Key Takeaways
- A study discovered $40 million in potential “risk-free” earnings due to pricing discrepancies on the Polymarket platform over a single year.
- Certain prediction markets showed inconsistencies where the combined probabilities didn’t equal 100%, offering opportunities for traders to secure guaranteed profits.
- Similar market inefficiencies likely exist across various prediction platforms, including Myriad and Kalshi, although arbitrage activities help to correct these imbalances.
A newly released research paper highlights the presence of readily available profit opportunities on
Polymarket, which have been successfully exploited by astute traders.
The research, titled
Unravelling the Probabilistic Forest: Arbitrage in Prediction Markets, provides an in-depth analysis of how
mispricing occurs on the prominent crypto-based prediction platform. Researchers analyzed data from April 2024 to April 2025, identifying numerous instances where market prices displayed inconsistencies.
In some situations, the aggregated price of “Yes” and “No” contracts within a single market failed to reach the expected $1.00 threshold, presenting a risk-free profit opportunity for quick-acting individuals.
In other scenarios, price discrepancies were more subtle, involving logically interconnected markets. For example, the trading odds for “Trump wins the presidency” could significantly diverge from “Republican wins the presidency,” despite the close relationship between the two events. By strategically buying and selling combinations of these contracts, proficient traders could secure profits regardless of the eventual outcome.
Researchers estimate that arbitrageurs, specialists in identifying and exploiting market anomalies, have already extracted over $40 million in profits from the system. This demonstrates a practical and rewarding business strategy.
Widespread Across Prediction Markets?
The prevalence of these opportunities is noteworthy.

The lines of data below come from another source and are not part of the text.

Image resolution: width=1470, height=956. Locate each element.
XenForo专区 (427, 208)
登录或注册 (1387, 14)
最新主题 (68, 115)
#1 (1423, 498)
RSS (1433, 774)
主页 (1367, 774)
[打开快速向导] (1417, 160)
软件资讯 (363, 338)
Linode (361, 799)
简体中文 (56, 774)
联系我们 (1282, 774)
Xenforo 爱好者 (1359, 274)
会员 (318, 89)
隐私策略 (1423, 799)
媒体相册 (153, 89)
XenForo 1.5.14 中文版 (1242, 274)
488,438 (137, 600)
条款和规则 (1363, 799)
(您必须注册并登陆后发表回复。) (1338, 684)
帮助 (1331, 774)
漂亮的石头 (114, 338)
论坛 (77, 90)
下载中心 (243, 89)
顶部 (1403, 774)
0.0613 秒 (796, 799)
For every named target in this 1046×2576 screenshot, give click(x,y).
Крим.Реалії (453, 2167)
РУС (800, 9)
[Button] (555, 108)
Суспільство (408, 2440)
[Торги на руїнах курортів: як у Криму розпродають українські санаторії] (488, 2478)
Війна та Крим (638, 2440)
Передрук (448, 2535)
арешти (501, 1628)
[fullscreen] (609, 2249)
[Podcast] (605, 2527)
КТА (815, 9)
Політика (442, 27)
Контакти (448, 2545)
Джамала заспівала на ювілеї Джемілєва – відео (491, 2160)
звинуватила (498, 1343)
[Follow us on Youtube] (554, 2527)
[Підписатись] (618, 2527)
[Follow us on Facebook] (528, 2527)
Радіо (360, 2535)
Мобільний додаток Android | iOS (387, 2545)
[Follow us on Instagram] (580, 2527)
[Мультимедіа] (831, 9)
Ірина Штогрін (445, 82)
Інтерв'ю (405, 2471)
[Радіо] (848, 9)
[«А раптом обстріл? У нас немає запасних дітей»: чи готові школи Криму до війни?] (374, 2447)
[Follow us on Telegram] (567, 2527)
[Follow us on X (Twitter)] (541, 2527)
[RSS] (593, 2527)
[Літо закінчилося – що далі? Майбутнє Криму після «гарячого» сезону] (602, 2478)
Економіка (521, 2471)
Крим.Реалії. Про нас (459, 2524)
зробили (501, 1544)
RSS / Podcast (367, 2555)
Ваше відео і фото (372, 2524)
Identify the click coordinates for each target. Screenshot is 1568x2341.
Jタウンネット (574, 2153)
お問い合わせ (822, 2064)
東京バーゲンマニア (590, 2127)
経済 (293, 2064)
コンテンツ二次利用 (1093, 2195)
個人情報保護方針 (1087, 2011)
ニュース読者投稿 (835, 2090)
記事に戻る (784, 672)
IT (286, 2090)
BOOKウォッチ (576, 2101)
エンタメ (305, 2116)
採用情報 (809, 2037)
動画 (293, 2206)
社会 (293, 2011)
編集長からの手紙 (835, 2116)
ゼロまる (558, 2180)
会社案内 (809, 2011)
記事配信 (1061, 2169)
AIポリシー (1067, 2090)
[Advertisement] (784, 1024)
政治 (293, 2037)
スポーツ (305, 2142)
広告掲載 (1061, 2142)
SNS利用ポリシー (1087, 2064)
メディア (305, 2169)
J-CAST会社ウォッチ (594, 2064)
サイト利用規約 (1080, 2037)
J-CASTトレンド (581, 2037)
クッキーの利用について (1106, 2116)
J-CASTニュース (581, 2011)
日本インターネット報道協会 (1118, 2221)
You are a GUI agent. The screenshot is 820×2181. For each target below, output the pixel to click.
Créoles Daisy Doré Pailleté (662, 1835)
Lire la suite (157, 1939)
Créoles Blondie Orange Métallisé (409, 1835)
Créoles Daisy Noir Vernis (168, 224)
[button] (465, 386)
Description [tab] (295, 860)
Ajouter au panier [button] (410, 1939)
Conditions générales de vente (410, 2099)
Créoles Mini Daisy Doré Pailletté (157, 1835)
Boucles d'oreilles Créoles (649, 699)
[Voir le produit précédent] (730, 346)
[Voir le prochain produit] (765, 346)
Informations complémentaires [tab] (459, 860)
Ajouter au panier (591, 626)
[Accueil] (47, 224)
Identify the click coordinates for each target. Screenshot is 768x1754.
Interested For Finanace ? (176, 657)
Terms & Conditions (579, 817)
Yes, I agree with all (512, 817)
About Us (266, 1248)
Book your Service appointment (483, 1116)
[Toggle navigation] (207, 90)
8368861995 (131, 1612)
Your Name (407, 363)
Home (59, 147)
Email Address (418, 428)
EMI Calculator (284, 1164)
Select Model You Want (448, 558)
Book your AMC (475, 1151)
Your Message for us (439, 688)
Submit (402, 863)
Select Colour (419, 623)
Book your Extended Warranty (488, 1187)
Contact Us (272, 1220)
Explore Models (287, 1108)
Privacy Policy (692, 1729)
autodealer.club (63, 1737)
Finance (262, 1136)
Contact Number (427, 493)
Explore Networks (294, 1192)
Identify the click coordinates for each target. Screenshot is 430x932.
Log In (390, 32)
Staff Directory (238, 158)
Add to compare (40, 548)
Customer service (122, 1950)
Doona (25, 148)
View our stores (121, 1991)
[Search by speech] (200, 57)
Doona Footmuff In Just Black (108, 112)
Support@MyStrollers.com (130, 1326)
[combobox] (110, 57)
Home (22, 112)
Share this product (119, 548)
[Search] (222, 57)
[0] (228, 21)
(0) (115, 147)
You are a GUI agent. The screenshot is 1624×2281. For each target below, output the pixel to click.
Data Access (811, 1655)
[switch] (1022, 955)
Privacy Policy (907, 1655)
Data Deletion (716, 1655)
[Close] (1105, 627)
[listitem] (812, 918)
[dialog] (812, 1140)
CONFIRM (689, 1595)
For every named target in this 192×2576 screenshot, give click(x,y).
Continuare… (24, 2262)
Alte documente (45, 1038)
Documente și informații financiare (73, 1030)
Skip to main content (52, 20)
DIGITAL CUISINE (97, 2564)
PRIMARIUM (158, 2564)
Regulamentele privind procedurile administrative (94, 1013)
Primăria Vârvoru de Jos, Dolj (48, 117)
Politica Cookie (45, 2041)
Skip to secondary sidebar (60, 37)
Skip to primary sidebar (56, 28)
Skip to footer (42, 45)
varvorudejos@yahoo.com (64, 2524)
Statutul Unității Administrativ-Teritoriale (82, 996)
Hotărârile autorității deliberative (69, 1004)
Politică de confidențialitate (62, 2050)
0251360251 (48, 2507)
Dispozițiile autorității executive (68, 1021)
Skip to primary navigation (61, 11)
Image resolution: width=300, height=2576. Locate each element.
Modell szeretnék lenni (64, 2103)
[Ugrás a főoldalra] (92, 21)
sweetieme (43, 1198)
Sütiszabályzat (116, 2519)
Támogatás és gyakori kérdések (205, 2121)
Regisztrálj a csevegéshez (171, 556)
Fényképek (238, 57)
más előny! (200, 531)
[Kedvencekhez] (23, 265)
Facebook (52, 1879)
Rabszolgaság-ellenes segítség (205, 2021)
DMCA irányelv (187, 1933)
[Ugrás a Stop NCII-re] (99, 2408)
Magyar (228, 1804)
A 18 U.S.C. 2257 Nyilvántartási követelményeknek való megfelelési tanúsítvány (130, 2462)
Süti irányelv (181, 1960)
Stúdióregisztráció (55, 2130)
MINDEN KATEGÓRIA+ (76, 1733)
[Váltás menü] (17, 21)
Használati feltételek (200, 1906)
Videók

The study uncovered over 7,000 markets exhibiting measurable mispricing, including many with high liquidity and significant trading activity.
The study’s authors stated, “Prediction markets are frequently perceived as reflecting the collective intelligence of the group.” “However, our findings indicate significant deviations from probabilistic consistency, even within actively traded markets.”
This raises a broader question: Is the Polymarket platform alone, or all prediction markets showing this trend? The likely answer is both.
Any exchange that allows the continuous, peer-to-peer trading of outcome-based tokens—whether on crypto platforms such as Polymarket and
Decrypt‘s sister site, Myriad, or in regulated settings like Kalshi—is vulnerable to these same underlying dynamics. Liquidity can become fragmented across various associated markets, traders might overlook evident connections, and prices can temporarily diverge.
In traditional financial markets, such inefficiencies are typically eliminated quickly by algorithmic market makers. A similar pattern is now emerging in prediction markets. Experienced traders, often utilizing bots, are constantly monitoring numerous markets and deploying capital when they identify an inconsistency. Their activities help to restore price alignment, but not until they have extracted their profits.
The repercussions are twofold. On one hand, arbitrage improves the efficiency of prediction markets over time, benefiting general users who rely on these prices for crowd-sourced forecasts. On the other hand, it highlights the imperfection of prediction markets—at least initially. These markets can be “incorrect” for brief intervals, and the profit motive drives their eventual correction.
For casual bettors, the lesson is that market prices may not always be precise reflections of pure probability, particularly during periods of high trading activity or involving interrelated questions. For professional traders, the message is even clearer: opportunities for profit exist, and the competition to uncover them is far from over.